>> begin GIVEN RECORDS

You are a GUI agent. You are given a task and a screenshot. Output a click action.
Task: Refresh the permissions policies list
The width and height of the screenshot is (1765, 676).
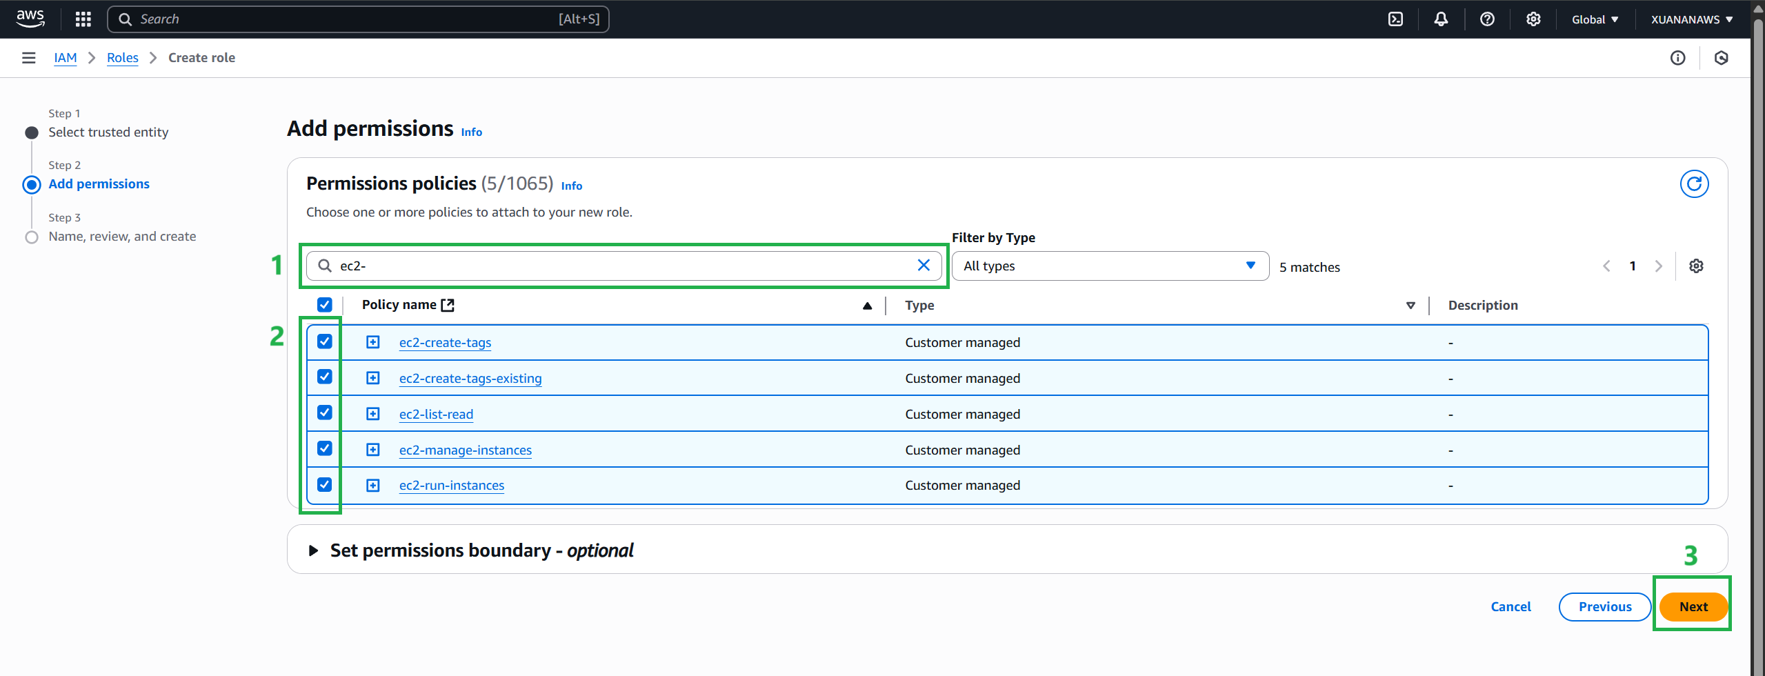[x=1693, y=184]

>> end GIVEN RECORDS
>> begin GIVEN RECORDS

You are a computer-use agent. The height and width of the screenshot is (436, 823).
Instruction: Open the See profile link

>> end GIVEN RECORDS
>> begin GIVEN RECORDS

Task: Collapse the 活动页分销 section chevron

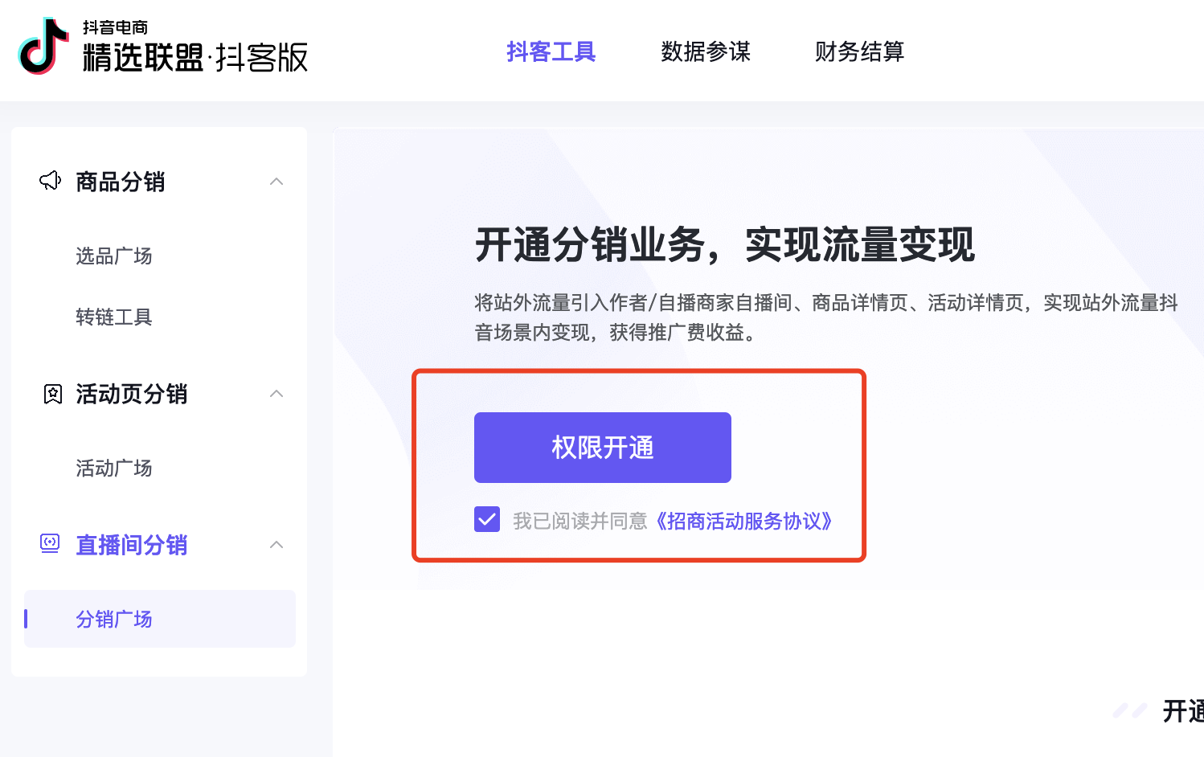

>> end GIVEN RECORDS

TASK STATEMENT: Arrange everything from the line containing "You are a GUI" down to the line containing "[x=1693, y=184]" as a two-column CSV with the headers request and answer. Give one row per record, with its text and its answer each in a single quoted field, line breaks turned into spaces, and the pictures left out.

SOLUTION FOR THIS PROBLEM:
request,answer
"You are a GUI agent. You are given a task and a screenshot. Output a click action. Task: Refresh the permissions policies list The width and height of the screenshot is (1765, 676).","[x=1693, y=184]"